• **RECORDS**

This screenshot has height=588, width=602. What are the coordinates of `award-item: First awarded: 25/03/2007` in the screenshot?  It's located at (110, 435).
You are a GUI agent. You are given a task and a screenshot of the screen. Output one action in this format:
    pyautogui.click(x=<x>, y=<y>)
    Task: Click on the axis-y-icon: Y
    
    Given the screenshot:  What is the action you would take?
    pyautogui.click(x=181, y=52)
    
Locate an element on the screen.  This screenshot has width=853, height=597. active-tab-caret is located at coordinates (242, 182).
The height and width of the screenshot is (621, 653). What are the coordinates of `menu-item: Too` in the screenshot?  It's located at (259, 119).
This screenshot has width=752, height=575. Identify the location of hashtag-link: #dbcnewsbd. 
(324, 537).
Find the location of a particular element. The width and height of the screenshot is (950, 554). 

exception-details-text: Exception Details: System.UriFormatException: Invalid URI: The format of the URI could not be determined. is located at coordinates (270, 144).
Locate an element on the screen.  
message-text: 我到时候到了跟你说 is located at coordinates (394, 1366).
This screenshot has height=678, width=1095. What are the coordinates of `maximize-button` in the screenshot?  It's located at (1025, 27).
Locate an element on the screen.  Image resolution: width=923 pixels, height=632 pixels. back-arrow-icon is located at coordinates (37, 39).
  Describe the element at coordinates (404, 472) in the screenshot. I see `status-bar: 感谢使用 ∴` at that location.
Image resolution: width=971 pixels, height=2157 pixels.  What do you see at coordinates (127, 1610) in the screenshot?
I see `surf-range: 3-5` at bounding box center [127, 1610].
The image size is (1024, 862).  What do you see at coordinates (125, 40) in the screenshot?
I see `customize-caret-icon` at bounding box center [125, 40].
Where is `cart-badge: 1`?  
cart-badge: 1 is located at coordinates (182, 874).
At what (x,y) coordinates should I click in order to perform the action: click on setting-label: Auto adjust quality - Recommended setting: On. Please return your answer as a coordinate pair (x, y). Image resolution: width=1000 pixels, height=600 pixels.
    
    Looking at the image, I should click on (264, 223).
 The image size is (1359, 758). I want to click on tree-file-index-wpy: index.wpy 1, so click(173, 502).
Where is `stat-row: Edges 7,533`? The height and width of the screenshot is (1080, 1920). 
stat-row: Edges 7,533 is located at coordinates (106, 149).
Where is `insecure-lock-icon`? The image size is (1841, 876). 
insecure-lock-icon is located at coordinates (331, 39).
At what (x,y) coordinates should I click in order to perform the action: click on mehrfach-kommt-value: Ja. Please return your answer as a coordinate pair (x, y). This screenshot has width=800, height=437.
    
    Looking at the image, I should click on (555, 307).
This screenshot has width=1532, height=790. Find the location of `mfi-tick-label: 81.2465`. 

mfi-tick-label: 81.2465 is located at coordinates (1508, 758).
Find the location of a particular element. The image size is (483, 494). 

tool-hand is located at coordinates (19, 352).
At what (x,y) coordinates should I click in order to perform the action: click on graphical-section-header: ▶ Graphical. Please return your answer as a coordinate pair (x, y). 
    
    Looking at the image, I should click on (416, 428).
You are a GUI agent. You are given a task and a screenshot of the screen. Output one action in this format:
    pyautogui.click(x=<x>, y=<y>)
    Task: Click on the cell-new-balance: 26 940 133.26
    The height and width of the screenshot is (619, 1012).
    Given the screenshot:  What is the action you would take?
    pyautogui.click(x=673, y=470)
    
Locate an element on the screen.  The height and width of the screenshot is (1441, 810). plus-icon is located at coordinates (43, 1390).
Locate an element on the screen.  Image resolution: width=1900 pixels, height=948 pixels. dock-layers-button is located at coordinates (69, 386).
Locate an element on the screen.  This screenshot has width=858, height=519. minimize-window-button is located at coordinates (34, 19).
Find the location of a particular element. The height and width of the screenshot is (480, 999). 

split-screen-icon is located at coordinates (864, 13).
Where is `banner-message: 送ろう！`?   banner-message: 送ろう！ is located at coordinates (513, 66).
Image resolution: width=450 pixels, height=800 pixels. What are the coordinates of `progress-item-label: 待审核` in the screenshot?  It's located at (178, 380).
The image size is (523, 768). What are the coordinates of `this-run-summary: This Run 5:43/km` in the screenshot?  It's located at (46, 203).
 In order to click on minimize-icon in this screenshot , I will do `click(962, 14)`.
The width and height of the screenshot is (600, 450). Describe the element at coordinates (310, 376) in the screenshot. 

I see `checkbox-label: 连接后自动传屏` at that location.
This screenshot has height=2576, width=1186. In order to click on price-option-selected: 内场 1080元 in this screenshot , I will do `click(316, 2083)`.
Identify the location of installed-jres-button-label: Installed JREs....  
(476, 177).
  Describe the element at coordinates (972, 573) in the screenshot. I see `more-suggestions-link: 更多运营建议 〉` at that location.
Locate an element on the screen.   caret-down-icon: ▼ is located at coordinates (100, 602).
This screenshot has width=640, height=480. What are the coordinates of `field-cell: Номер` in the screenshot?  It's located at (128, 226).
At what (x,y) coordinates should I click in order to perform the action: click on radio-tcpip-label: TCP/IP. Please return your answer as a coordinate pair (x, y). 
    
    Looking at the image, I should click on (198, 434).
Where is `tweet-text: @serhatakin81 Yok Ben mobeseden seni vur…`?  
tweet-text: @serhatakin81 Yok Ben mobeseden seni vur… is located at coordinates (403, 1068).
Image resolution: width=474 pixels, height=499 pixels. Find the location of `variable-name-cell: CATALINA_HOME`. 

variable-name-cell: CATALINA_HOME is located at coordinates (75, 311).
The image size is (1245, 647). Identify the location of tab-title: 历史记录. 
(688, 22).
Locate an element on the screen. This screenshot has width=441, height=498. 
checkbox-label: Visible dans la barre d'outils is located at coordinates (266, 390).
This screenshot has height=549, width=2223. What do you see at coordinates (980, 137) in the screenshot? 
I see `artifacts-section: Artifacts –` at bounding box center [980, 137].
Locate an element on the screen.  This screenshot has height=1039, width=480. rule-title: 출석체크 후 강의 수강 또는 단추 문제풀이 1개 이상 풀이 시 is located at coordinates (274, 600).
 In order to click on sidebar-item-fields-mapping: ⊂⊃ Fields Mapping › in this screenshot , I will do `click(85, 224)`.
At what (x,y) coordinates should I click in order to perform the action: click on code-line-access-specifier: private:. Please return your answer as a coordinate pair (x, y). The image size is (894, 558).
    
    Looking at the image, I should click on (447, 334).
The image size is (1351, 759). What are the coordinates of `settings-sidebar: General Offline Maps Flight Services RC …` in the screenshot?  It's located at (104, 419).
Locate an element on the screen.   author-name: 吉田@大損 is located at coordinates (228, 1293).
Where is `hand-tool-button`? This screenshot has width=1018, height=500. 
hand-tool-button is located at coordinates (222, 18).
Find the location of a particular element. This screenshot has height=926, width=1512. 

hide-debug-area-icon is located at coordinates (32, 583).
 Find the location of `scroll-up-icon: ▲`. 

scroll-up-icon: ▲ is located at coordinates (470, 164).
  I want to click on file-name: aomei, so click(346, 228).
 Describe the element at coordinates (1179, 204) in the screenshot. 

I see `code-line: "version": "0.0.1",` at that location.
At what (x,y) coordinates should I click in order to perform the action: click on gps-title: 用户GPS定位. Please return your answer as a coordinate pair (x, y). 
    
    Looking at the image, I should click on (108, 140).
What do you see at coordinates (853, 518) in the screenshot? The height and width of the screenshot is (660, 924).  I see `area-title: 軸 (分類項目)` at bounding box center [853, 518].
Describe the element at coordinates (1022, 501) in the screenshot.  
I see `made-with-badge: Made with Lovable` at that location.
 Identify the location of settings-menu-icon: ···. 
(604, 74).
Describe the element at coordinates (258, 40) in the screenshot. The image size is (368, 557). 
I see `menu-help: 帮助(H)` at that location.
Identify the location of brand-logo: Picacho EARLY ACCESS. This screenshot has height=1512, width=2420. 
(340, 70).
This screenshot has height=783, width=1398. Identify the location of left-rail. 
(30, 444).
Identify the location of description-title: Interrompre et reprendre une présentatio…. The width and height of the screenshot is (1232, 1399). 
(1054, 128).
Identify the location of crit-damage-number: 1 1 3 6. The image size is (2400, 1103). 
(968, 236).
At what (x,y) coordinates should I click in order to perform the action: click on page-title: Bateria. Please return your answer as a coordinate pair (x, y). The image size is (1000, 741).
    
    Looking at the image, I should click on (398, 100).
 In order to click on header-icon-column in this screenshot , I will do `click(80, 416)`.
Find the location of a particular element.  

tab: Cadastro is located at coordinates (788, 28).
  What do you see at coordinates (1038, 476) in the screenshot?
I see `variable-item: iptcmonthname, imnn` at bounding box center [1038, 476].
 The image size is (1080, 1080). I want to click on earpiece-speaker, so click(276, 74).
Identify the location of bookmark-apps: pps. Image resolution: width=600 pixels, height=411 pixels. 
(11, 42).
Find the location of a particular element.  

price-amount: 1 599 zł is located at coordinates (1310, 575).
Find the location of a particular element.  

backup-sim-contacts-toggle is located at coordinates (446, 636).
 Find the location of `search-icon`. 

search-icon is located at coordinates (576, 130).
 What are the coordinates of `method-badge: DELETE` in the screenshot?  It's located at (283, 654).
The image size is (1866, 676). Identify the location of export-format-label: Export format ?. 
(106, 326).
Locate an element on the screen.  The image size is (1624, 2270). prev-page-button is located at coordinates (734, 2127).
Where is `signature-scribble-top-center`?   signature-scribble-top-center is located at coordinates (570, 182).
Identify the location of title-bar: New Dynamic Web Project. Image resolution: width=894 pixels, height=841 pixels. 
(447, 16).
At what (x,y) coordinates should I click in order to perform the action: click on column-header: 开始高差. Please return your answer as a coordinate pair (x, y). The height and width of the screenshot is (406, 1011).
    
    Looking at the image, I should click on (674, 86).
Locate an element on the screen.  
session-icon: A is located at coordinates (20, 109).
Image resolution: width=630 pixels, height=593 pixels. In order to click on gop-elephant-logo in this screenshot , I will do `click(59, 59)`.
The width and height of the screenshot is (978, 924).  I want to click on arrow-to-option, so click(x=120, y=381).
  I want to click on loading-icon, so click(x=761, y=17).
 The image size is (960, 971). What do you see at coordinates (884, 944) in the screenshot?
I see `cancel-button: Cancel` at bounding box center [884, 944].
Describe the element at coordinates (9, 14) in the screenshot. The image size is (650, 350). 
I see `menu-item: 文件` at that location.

• **EXERCISE INSTRUCTIONS**
Reproduce the items verbatim, starting at the line that contains "has width=800, height=437." and ending at the line that contains "Image resolution: width=450", with both of those lines included.

• **ANSWER BOX**
At what (x,y) coordinates should I click in order to perform the action: click on mehrfach-kommt-value: Ja. Please return your answer as a coordinate pair (x, y). This screenshot has width=800, height=437.
    
    Looking at the image, I should click on (555, 307).
This screenshot has width=1532, height=790. Find the location of `mfi-tick-label: 81.2465`. 

mfi-tick-label: 81.2465 is located at coordinates (1508, 758).
Find the location of a particular element. The image size is (483, 494). 

tool-hand is located at coordinates (19, 352).
At what (x,y) coordinates should I click in order to perform the action: click on graphical-section-header: ▶ Graphical. Please return your answer as a coordinate pair (x, y). 
    
    Looking at the image, I should click on (416, 428).
You are a GUI agent. You are given a task and a screenshot of the screen. Output one action in this format:
    pyautogui.click(x=<x>, y=<y>)
    Task: Click on the cell-new-balance: 26 940 133.26
    The height and width of the screenshot is (619, 1012).
    Given the screenshot:  What is the action you would take?
    pyautogui.click(x=673, y=470)
    
Locate an element on the screen.  The height and width of the screenshot is (1441, 810). plus-icon is located at coordinates (43, 1390).
Locate an element on the screen.  Image resolution: width=1900 pixels, height=948 pixels. dock-layers-button is located at coordinates (69, 386).
Locate an element on the screen.  This screenshot has width=858, height=519. minimize-window-button is located at coordinates (34, 19).
Find the location of a particular element. The height and width of the screenshot is (480, 999). 

split-screen-icon is located at coordinates (864, 13).
Where is `banner-message: 送ろう！`?   banner-message: 送ろう！ is located at coordinates (513, 66).
Image resolution: width=450 pixels, height=800 pixels. What are the coordinates of `progress-item-label: 待审核` in the screenshot?  It's located at (178, 380).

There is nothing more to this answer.